I saw the client again last Thursday. Her mom was present in the home, but the nurse was not. I’ll be perfectly honest and admit I felt a ton of relief when I saw the nurse’s car was not in front of the home when I arrived. It was a good session with the client.

Afterward, her mom came in the room and asked me when I had arrived at the home two days before. I stated I thought it was exactly on time. She showed me the video feed from the in room camera where the nurse clearly heard me knock both times and then sat back down. There was also footage showing the nurse getting the text from the client’s mom and responding back that she was in the bathroom. The entire 13 minutes is documented on the in-room camera footage. I told her I didn’t think it was the first time the nurse had been intentionally slow to answer the door, just that this was the most egregious. The entire interaction between the nurse and me, including her physical lunge toward me and putting in her headphones is documented. The client’s mom told me the nurse showed her the text the nurse said she sent to my “company.” (I’m an independent contractor, so I don’t work for a company like the nurse does.) She asked if I’d heard from the woman who owns the company about the situation. I told her I hadn’t. The client’s mom then said she knew the nurse was the reason the new grad clinician had asked to have someone else assigned to her daughter’s case. She then asked me if I would leave, too. I told her what I’d told her before – her daughter was my priority and we could figure out another arrangement with the nurse. I told her the owner of the company was fully aware of the issues with the nurse and that I had been warned ahead of time. The client’s mom explained all of the difficulty she’d had in getting a competent nurse to take care of her daughter during the week. I agreed that this nurse had great nursing skills, that it was just that her attitude was causing problems. The client’s mom told me she had asked for another nurse to present on Tuesdays and Thursdays when her daughter’s PT, OT, and ST therapy sessions are scheduled.

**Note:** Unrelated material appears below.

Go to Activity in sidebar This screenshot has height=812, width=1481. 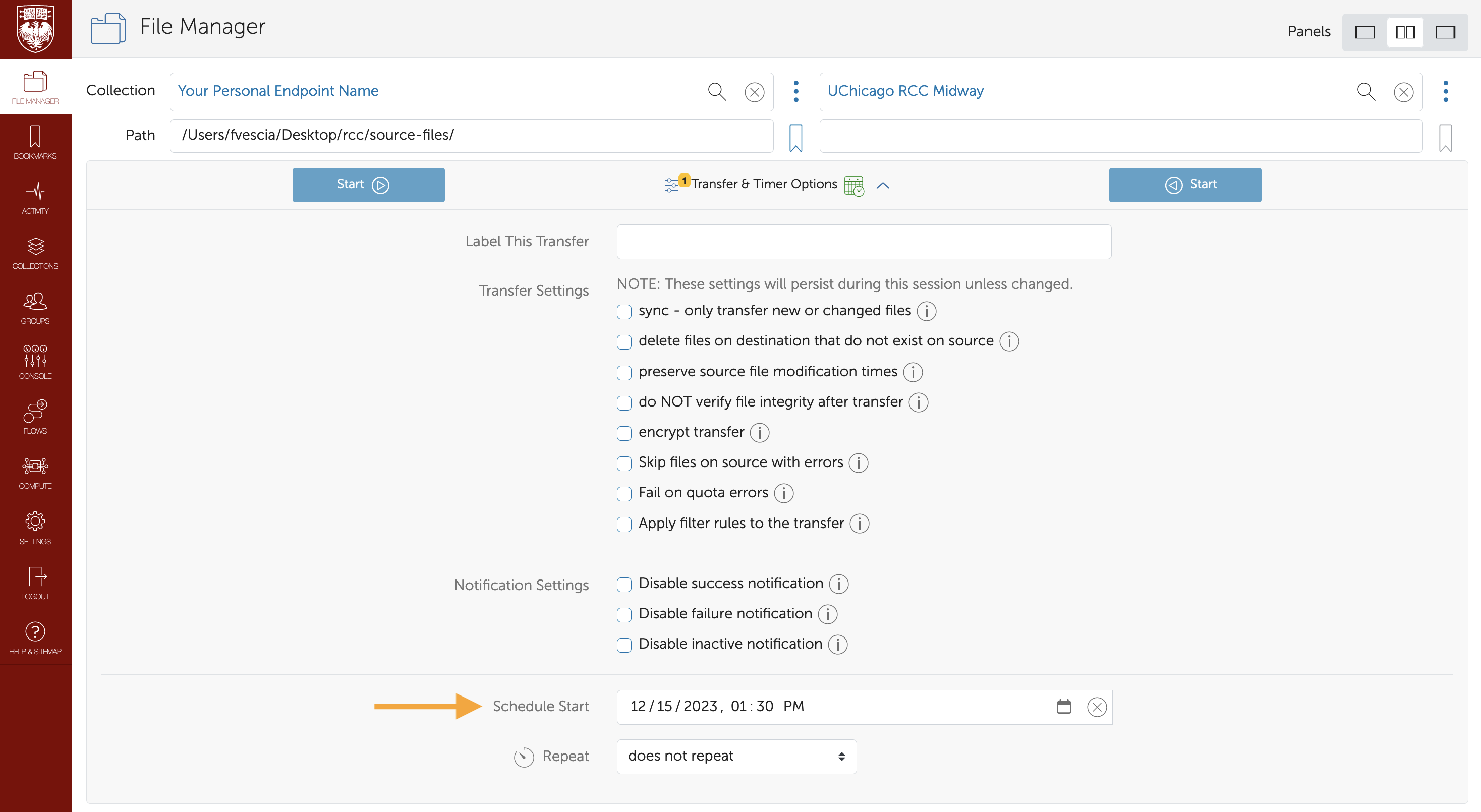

I’m grateful that the client’s mother is so understanding. I’m grateful that I have a good working relationship with her and that she is pleased with how therapy is going. It makes me happy to see the progress her daughter is making with both communication and with feeding.

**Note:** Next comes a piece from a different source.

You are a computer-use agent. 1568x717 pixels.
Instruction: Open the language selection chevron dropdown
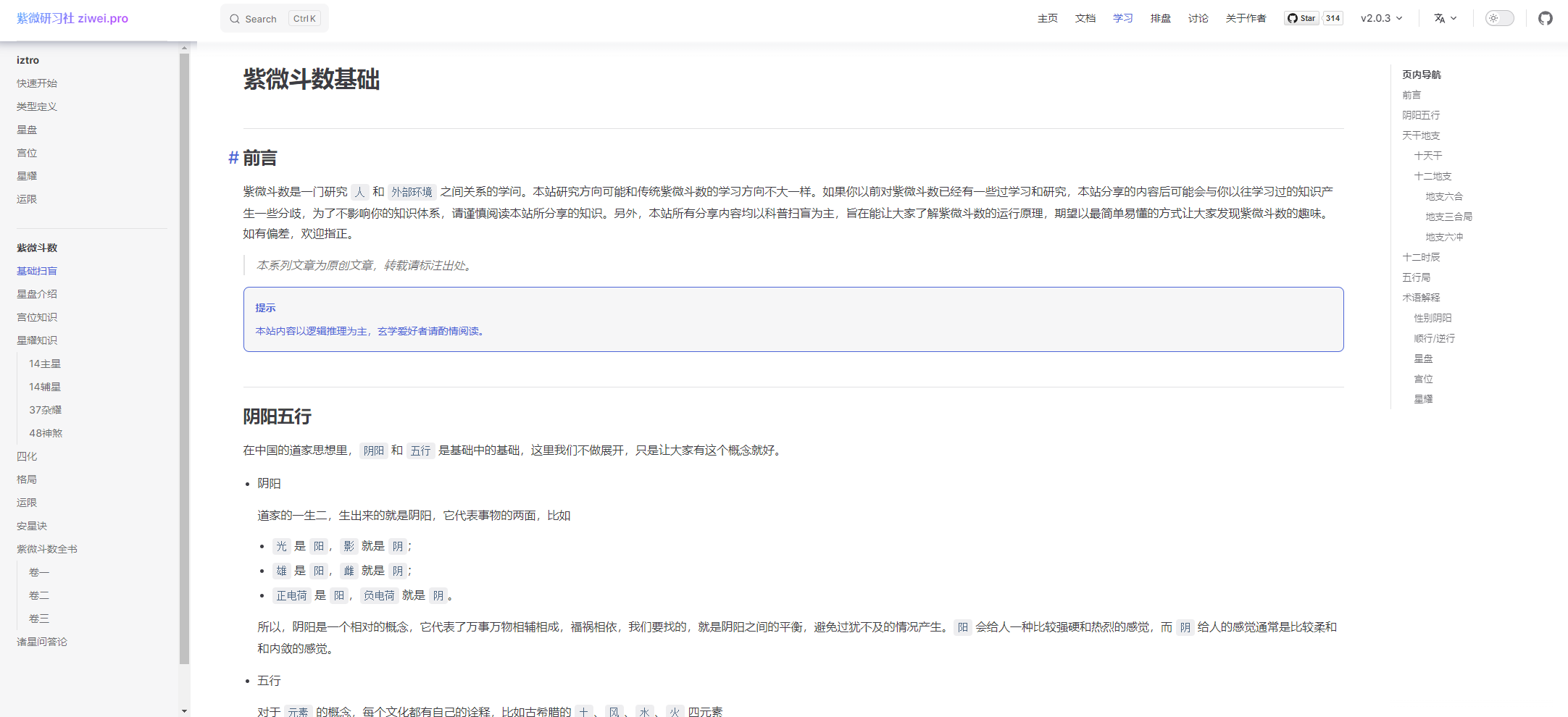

It makes me sad to know there are people in this world like the nurse who are in positions with just enough power that they can abuse it. It makes me wonder what is going on in this nurse’s life to make her this way. It makes me wonder if she realizes the only people she hurt in this situation were: 1) the client by forfeiting her therapy time; and 2) herself by losing 16 hours of work per week. She used her positionality as she perceived it to interfere in a position where she ultimately was the loser.

I offer the following meditation for the nurse: May you be well; May you be happy; May you find peace. May you find it in yourself to be more humble and accepting of the help others offer to the clients in your care.

As always, thanks for reading. I look forward to your comments!